I have been reading, I haven’t been reporting. Actually, I’ve started several books, but lost interest. You know how that goes. Much of my other reading has been “work” related. That’s a little white lie because I am retired. I can’t get enough of theological reading. Two books on the Gospel of John.
Jessica Keener has given us an excellent story. It is based on her experiences of living for a year in Budapest with her husband and infant son in 1993. Change the names and you have part of the story line.
The timing is important for this story. It could not have happened a decade earlier and certainly not two decades later. Hungary had just opened to the west and American businesses were clambering to get in on the newly opened capitalistic markets of the former Soviet satellite.
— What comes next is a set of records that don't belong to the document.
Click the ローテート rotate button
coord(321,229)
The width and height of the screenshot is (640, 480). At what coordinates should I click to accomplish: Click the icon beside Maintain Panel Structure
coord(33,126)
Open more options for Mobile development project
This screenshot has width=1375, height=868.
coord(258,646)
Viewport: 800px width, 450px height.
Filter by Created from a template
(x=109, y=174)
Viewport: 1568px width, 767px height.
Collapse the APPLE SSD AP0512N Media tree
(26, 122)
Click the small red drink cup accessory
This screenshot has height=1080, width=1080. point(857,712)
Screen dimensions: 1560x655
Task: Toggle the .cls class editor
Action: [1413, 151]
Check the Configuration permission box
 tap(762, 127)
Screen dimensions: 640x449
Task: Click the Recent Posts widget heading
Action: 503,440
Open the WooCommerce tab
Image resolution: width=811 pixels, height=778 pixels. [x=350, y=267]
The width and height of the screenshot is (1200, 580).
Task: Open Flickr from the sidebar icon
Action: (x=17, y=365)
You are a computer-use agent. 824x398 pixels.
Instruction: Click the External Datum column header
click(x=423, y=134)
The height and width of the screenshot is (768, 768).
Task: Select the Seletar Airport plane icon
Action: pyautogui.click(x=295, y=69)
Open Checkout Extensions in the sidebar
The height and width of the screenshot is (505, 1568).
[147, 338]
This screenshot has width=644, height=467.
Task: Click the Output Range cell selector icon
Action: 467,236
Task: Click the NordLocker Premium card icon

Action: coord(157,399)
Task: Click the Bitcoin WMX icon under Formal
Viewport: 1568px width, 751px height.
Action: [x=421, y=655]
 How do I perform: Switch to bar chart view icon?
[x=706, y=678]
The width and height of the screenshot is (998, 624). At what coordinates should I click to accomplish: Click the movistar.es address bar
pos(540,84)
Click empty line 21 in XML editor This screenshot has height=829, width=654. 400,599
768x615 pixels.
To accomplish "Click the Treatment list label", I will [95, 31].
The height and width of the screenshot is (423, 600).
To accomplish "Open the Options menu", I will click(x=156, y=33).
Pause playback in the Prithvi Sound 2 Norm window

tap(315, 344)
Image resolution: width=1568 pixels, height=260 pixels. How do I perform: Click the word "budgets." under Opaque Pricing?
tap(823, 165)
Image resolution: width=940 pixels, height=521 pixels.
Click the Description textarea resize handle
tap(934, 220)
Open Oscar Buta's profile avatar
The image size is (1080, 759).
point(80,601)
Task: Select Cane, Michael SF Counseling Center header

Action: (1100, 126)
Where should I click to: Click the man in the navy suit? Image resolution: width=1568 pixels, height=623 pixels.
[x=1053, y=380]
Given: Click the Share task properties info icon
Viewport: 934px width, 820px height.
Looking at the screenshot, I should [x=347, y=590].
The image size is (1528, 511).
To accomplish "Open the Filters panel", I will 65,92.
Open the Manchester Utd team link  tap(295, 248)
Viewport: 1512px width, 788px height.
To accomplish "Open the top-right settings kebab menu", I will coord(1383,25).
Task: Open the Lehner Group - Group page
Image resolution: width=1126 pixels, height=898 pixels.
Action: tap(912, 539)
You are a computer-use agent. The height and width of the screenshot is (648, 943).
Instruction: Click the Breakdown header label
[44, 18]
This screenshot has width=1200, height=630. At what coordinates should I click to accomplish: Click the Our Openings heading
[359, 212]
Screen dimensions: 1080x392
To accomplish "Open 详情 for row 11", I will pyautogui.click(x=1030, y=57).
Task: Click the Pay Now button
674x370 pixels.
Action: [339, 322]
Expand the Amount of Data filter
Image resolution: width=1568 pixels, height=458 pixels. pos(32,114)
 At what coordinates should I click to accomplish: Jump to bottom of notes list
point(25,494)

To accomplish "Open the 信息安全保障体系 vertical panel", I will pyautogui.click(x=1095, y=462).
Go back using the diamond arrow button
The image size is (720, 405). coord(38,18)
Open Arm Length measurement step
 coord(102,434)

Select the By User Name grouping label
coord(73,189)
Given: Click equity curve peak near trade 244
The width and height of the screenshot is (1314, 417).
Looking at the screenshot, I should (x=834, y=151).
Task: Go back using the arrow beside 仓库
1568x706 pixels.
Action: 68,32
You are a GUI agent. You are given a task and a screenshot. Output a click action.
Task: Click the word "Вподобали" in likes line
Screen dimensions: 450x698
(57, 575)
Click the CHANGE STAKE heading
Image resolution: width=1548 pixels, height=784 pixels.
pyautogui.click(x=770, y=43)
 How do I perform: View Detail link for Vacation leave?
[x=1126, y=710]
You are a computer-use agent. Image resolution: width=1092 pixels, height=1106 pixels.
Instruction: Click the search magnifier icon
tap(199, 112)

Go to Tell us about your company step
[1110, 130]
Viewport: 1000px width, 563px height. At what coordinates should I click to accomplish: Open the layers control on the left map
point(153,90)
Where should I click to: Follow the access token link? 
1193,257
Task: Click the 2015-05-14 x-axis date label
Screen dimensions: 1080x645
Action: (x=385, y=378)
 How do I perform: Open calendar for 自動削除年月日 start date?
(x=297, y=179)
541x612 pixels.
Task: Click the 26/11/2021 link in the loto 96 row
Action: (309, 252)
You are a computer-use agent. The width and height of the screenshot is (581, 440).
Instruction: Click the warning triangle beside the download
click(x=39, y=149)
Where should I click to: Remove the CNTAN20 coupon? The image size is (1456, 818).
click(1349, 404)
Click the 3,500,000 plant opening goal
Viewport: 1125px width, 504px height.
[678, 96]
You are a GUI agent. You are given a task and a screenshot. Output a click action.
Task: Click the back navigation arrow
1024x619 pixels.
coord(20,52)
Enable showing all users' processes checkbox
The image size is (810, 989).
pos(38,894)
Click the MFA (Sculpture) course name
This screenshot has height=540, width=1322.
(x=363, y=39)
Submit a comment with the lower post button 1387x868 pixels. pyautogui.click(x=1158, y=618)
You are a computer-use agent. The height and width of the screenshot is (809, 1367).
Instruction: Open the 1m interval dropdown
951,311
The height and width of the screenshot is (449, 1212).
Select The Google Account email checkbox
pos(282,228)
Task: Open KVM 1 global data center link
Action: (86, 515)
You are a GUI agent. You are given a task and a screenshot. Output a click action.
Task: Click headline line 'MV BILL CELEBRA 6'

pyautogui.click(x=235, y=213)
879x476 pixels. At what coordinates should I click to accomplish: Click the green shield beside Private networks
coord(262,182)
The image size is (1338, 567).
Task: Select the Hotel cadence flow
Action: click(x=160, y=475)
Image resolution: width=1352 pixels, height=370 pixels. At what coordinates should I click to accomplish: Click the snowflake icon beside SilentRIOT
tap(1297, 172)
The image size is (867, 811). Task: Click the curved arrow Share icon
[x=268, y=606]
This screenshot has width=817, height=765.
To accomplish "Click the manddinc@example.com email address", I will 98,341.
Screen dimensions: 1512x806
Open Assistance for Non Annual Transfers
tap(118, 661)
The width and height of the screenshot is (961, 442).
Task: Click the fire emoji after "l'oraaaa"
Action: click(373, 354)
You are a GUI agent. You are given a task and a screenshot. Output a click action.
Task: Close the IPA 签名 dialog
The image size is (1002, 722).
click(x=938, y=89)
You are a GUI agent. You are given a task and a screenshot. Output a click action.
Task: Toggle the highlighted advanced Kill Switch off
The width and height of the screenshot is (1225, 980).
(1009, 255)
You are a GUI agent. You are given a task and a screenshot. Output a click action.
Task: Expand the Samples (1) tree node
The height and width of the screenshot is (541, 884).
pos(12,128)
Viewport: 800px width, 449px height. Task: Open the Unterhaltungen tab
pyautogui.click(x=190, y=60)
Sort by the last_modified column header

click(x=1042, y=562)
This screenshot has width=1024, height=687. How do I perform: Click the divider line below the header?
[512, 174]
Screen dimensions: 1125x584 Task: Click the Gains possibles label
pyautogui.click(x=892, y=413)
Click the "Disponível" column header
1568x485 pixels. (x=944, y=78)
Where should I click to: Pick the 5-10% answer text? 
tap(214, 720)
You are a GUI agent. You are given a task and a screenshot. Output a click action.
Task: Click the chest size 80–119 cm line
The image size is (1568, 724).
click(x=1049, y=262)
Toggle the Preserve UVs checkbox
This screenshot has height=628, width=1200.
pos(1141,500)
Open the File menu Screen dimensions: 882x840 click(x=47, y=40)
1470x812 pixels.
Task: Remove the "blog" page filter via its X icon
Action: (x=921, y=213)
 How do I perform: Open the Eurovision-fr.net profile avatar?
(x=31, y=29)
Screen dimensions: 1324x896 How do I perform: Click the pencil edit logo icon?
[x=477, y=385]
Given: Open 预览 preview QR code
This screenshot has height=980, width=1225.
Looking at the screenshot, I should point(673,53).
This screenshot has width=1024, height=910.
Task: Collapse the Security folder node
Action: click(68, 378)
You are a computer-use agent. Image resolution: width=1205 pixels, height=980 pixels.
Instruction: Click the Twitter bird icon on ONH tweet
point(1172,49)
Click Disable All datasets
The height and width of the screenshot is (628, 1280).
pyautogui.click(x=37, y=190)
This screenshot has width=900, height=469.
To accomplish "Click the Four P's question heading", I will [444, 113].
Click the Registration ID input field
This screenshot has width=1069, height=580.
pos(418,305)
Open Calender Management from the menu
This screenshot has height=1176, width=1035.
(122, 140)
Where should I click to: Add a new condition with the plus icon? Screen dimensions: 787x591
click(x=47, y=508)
The central character is Annie who cares for son Leo and helps husband Will as he tries to set up a cell phone system in a country that does not know how to do capitalism. In the first chapter they are on their way to visit Mr. Edward Weiss, an elderly American who moved a few months earlier to the Pest side of River Duna, known to us as the Danube.
Mr. Weiss lives in a borrowed apartment and the owners asked Annie and Will to look in on him because he is in poor health. The visit changes everything for Annie. She is drawn to him and slowly becomes a helper in his obsession to find his former son-in-law whom Weiss believes killed his daughter.
Of course, Annie does not know that for some time, but she knows something is wrong and she knows the Weiss can’t do much on his own.
Keener does a great job of building and holding suspense while giving us a guided tour of one of Europe’s great ancient cities. I did not know Keener had lived there when I began reading, but I was pretty sure she had as I read chapter one.